Change "blue" to "red" in everything from the line containing "This screenshot has" down to the line containing "Looking at the screenshot, I should 319,77.", and give back only those lines with nothing else altered.

» **Input for this task**
+===+

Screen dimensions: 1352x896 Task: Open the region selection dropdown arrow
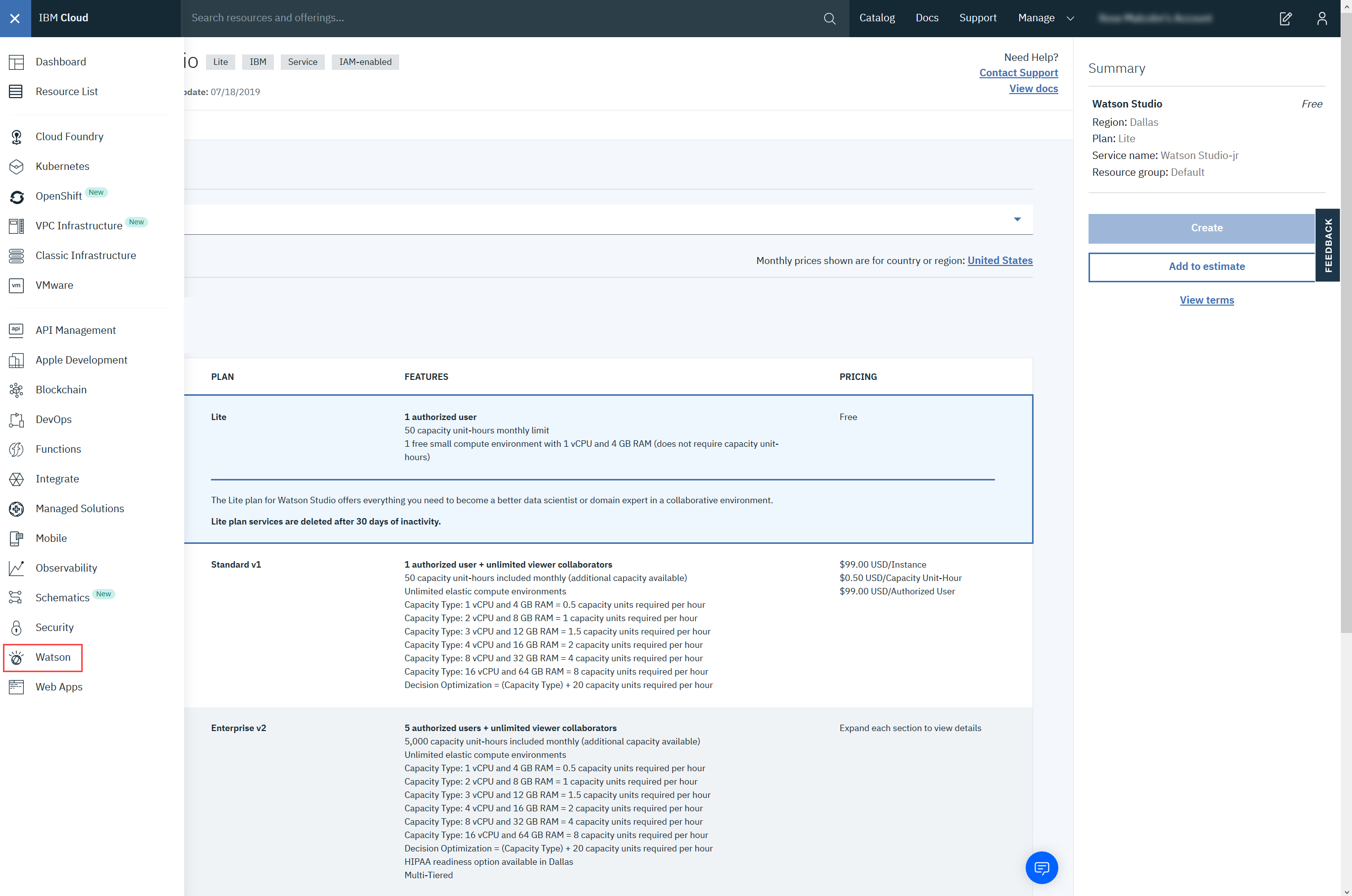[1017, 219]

+===+

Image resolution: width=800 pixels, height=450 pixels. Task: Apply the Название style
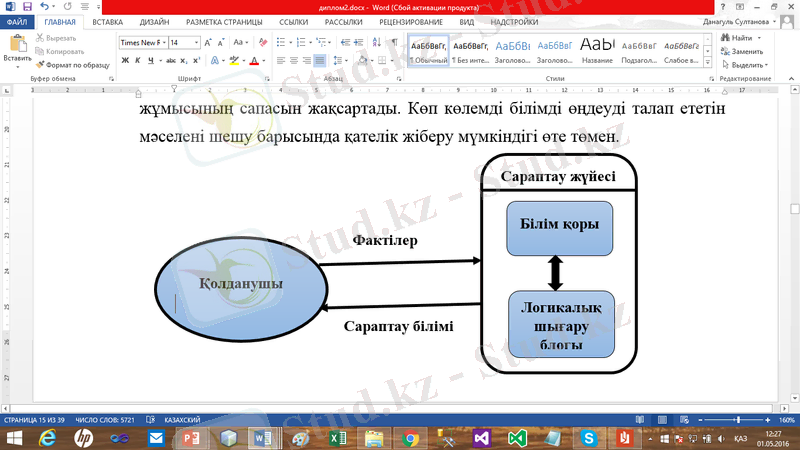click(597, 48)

+===+

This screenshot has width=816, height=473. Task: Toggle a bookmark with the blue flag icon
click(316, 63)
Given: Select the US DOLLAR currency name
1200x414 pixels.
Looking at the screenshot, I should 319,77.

+===+

» **Correct answer**
This screenshot has width=816, height=473. Task: Toggle a bookmark with the red flag icon
click(316, 63)
Given: Select the US DOLLAR currency name
1200x414 pixels.
Looking at the screenshot, I should 319,77.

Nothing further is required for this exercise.